Ground-Breaking Bridport House Built from PEFC Certified Spruce Wood
Bridport House is a ground-breaking multi-storey residential complex built from cross-laminated timber (CLT). The construction of the structure took 10 weeks, which is considerably faster than the time required for a structure with a conventional concrete frame.
Ground-Breaking Bridport House Built from PEFC Certified Spruce Wood
13 March 2012 Construction
London-based Bridport House is a ground-breaking multi-storey residential complex built from cross-laminated timber (CLT) sourced from PEFC-certified spruce forests of Central Europe.
Designed by Karakusevic Carson Architects and overseen by building contractors Willmott Dixon, Bridport House in the London Borough of Hackney is the first stage in plans to reinvigorate the Colville Estate, a 1950s housing project. Built from cross laminated timber, it is intended to replace an original 1950s building. Bridport House includes 41 new homes, housed in two adjoining buildings, respectively eight and five storeys high.
The cross laminated timber is made from PEFC certified spruce wood supplied by the company Stora Enso Wood Products and sourced from its purpose-built factory with fully integrated sawmill at Bad St Leonard in Austria.
Stora Enso Wood Products is a Scandinavian wood products and packaging company with head offices in Stockholm and Helsinki. The company is committed to environmental sustainability. In particular, it is committed to respecting all national forestry laws. It also supports local certification schemes which are independently audited by third party certification bodies, including PEFC. The raw material that went into the cross laminated timber (CLT) supplied for Bridport House was sourced from PEFC-certified central European forests.
The Bridport House project has pushed the boundaries of timber engineering. This particular project is the first time that CLT has been used in the UK for the construction of an entire multi-storey structure, including the ground floor. In the past, although the material has been used in multi-storey constructions, until now, the ground floor has tended to be constructed from concrete.

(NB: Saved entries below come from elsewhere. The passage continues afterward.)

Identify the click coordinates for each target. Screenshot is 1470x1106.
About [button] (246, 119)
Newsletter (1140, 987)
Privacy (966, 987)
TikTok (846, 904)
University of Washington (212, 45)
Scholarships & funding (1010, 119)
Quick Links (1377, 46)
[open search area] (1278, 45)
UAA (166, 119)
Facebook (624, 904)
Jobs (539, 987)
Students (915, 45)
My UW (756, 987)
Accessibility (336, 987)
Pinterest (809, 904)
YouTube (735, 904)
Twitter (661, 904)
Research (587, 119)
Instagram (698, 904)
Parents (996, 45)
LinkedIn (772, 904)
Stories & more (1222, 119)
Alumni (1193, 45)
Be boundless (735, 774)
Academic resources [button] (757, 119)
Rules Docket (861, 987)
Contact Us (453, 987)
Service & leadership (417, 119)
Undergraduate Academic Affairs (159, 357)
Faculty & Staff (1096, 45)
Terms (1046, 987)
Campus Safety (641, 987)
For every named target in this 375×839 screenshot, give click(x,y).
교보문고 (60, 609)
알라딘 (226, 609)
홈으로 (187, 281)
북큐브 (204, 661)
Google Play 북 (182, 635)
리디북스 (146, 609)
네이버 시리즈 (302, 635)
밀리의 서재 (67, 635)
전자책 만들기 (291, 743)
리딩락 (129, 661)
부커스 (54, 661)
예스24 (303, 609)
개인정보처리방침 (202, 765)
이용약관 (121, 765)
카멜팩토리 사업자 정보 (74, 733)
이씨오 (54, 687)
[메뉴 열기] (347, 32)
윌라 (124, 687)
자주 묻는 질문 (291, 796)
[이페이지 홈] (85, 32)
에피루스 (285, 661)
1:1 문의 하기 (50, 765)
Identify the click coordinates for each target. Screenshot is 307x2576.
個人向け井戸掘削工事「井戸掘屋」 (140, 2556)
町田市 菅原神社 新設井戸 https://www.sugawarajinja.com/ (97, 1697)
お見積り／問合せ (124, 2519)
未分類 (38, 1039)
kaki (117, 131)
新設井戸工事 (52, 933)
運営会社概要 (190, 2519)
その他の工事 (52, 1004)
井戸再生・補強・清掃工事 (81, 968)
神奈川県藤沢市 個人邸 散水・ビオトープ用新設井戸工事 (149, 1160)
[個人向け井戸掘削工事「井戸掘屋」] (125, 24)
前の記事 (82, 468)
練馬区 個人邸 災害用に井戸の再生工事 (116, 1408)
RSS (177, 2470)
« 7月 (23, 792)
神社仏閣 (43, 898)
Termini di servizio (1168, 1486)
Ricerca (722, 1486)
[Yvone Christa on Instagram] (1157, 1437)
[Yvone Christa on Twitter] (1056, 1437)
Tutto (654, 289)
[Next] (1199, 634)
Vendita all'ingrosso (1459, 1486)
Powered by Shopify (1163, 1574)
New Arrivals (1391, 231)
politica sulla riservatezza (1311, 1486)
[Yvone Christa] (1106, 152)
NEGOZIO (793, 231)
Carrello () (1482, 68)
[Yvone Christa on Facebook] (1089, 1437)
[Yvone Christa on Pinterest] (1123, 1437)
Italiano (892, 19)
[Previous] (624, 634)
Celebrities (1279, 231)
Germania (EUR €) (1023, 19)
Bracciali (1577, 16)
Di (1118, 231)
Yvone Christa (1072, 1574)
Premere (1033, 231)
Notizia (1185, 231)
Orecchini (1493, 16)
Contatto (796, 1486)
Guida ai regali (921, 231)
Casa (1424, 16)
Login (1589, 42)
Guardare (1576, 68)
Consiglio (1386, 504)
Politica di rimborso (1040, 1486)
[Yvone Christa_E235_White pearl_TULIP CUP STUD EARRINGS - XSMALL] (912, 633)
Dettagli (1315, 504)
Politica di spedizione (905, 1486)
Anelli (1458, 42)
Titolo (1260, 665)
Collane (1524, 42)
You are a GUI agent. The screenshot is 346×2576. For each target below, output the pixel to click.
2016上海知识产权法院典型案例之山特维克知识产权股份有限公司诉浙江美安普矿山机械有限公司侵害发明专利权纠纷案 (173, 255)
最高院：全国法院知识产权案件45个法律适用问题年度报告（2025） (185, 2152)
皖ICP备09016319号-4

This particular project has clearly demonstrated the advantages of using CLT for buildings. CLT is lightweight (one of the key criteria for this project), it can be assembled very rapidly and above all, it has important carbon sequestration properties. The issue of weight was an important consideration in light of the fact that the site on which Bridport House is located has a storm relief sewer running northwest to southeast directly beneath it making it unsuitable for a traditional heavy concrete frame structure.
The structure has been designed so that the load-bearing CLT panels, which have line loads as opposed to point loads, are placed in a variety of positions on each floor, thereby spreading the load. This has also made it possible to double the size of the structure with an overall increase in the weight of only 10%.
In addition, construction of the structure took 10 weeks, making it considerably faster than the time required for a structure with a conventional concrete frame for which construction time is estimated at around 21 weeks.
Finally, in addition to the structure's PEFC credentials, the use of CLT also makes further environmental sense, thanks to its carbon sequestration properties. According to the contractors, Willmott Dixon's in-house sustainability consultancy, Re-Thinking, which has been working with Cambridge University's Centre for Sustainable Development, had the building been made using a conventional reinforced concrete frame, the materials required would have incurred an additional 892 tonnes of carbon. This is equivalent to 12 years of operational energy required to heat and light all the dwellings at Bridport House. When the sequestered carbon locked up in this 1,576m3 timber structure is added to the carbon avoided, the total figure is 2,113 tonnes of carbon: equivalent to 29 years of operational energy. Put another way, with 20% renewable energy, it would take 144 years to save the same amount of carbon.